LISTED ENTRIES
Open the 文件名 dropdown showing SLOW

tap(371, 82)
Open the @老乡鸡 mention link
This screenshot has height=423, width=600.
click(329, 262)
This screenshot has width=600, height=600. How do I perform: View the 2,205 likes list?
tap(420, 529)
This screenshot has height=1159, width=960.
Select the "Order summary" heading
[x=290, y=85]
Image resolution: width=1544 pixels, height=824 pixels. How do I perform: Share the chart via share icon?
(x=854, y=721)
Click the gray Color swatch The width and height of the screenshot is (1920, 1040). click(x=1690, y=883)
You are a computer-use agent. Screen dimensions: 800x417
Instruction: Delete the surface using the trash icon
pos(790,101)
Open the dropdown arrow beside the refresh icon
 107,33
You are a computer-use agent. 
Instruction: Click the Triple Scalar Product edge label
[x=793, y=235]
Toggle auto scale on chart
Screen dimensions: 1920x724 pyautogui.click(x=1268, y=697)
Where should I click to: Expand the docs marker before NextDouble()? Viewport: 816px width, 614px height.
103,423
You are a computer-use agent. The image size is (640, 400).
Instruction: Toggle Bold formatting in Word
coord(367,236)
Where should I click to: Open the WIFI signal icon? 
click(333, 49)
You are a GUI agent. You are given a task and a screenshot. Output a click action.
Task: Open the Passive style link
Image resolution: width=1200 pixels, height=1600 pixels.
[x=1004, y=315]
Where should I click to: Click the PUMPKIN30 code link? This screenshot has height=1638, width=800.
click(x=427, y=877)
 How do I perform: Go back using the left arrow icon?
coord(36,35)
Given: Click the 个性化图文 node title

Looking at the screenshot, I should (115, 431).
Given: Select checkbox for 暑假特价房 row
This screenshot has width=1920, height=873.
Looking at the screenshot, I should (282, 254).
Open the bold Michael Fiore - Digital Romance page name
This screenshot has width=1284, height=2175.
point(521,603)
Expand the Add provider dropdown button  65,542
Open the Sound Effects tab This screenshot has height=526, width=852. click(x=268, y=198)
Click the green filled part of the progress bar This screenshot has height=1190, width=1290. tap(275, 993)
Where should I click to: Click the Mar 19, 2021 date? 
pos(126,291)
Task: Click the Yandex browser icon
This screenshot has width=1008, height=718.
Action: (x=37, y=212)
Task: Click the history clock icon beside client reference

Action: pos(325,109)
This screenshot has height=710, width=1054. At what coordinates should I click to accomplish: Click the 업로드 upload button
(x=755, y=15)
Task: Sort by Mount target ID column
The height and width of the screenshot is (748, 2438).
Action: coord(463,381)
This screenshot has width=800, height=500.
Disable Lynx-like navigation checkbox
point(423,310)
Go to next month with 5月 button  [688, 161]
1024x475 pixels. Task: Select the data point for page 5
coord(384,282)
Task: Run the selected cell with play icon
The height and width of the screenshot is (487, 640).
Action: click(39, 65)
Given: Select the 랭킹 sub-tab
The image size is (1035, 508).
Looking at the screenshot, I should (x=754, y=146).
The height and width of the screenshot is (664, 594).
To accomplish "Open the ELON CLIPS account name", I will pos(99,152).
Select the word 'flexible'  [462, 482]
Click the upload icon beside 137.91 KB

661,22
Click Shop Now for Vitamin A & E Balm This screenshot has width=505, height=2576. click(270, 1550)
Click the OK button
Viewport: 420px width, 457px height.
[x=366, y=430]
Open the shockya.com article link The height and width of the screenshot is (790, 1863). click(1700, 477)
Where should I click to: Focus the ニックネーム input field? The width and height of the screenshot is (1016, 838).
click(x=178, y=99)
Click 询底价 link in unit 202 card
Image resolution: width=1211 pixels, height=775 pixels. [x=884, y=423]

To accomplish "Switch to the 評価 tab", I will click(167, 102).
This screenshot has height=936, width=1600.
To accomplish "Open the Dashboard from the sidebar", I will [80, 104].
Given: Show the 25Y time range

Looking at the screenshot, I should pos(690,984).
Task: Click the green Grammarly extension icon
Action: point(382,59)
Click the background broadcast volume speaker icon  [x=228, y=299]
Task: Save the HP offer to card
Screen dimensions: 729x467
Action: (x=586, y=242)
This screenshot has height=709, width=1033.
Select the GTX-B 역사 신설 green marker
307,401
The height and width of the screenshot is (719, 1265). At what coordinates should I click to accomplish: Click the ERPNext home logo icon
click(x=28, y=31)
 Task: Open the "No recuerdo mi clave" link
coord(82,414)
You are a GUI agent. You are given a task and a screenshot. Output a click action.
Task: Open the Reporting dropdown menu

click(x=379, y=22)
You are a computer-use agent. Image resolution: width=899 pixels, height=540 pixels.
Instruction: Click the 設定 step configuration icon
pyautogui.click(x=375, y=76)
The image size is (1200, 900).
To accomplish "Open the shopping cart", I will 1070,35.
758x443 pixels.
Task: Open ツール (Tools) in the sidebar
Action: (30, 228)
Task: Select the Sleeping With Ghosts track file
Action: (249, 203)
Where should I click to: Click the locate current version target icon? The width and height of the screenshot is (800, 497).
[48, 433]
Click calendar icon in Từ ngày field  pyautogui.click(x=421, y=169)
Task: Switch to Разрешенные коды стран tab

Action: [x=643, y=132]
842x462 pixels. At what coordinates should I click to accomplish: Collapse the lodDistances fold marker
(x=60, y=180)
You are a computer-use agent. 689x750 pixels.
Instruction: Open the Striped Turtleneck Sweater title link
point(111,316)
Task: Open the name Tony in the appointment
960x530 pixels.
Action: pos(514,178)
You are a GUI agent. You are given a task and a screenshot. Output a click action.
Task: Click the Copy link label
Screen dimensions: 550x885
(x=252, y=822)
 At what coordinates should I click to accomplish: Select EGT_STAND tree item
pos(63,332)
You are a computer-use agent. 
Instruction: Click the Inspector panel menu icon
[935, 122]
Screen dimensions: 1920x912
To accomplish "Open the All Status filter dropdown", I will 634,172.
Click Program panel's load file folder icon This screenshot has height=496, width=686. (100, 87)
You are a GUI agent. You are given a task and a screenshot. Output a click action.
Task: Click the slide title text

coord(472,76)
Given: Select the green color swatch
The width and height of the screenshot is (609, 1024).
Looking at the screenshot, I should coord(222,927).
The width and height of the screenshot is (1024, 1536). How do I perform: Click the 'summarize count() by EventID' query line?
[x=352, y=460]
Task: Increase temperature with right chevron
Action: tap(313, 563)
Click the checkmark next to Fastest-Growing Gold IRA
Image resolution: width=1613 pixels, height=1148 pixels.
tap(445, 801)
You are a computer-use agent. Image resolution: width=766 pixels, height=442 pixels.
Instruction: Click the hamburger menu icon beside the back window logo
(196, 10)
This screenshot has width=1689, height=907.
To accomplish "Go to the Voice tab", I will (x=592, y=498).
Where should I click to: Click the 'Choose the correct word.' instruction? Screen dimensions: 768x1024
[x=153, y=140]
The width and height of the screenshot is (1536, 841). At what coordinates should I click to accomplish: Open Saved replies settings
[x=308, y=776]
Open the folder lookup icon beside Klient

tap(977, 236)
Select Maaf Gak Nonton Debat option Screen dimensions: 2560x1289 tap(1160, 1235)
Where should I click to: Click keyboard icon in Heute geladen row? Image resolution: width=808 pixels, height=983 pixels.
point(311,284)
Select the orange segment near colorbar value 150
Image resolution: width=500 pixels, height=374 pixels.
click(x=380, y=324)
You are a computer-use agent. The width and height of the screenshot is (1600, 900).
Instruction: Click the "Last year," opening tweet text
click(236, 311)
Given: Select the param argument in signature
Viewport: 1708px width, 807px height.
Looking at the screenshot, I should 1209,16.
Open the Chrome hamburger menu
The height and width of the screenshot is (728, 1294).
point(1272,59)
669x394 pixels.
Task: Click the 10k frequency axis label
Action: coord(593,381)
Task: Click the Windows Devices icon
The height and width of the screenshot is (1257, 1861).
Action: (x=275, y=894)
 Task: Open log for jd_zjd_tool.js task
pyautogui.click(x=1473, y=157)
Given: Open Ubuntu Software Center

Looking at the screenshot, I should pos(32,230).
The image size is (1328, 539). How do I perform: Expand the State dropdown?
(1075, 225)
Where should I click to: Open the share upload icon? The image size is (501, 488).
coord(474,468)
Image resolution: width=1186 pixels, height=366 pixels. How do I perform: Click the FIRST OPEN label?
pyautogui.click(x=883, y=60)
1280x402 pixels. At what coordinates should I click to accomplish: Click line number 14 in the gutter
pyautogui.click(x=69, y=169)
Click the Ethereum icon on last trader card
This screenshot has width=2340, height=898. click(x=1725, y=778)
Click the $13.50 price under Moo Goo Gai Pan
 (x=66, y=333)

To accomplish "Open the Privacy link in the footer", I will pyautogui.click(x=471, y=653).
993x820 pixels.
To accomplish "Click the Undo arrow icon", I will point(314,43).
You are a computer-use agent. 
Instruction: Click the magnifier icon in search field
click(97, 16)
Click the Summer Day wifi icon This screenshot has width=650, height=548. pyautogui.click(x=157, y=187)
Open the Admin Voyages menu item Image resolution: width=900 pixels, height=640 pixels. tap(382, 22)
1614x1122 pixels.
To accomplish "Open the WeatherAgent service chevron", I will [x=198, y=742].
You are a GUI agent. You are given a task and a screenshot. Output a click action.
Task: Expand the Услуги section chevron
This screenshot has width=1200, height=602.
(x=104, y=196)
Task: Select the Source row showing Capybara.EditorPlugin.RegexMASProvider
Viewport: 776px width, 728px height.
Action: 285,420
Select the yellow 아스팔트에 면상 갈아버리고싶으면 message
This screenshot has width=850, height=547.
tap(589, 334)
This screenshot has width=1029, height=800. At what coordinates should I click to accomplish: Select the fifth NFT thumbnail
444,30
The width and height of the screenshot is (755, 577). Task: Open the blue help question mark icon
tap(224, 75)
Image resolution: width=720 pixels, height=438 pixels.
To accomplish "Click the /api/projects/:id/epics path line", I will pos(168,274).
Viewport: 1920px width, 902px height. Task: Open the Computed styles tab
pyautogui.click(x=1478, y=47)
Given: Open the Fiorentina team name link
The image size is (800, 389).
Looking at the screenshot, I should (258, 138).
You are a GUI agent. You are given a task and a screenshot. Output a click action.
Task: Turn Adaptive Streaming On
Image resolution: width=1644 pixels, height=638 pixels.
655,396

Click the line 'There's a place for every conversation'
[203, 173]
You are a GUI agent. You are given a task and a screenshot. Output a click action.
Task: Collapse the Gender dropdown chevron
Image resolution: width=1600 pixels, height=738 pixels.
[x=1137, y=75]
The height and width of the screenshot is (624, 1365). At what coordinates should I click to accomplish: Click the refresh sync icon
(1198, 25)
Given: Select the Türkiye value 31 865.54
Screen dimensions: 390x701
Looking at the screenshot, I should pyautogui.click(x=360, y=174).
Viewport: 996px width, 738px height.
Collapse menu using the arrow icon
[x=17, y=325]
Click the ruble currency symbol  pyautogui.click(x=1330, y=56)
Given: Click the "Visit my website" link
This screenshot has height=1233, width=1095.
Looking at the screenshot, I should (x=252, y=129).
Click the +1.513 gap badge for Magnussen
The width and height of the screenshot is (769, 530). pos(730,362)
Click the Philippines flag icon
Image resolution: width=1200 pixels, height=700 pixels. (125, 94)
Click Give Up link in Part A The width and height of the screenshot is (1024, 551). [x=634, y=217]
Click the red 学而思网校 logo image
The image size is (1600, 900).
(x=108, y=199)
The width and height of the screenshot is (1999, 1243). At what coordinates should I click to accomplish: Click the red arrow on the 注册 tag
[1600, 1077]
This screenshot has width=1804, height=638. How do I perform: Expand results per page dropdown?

EXERCISE AIM
Set out, exactly as written, the lines from the line with "Click the +1.513 gap badge for Magnussen" to the last line of the records, inclusive, and only those lines.

ANSWER FOR THIS EXERCISE
Click the +1.513 gap badge for Magnussen
The width and height of the screenshot is (769, 530). pos(730,362)
Click the Philippines flag icon
Image resolution: width=1200 pixels, height=700 pixels. (125, 94)
Click Give Up link in Part A The width and height of the screenshot is (1024, 551). [x=634, y=217]
Click the red 学而思网校 logo image
The image size is (1600, 900).
(x=108, y=199)
The width and height of the screenshot is (1999, 1243). At what coordinates should I click to accomplish: Click the red arrow on the 注册 tag
[1600, 1077]
This screenshot has width=1804, height=638. How do I perform: Expand results per page dropdown?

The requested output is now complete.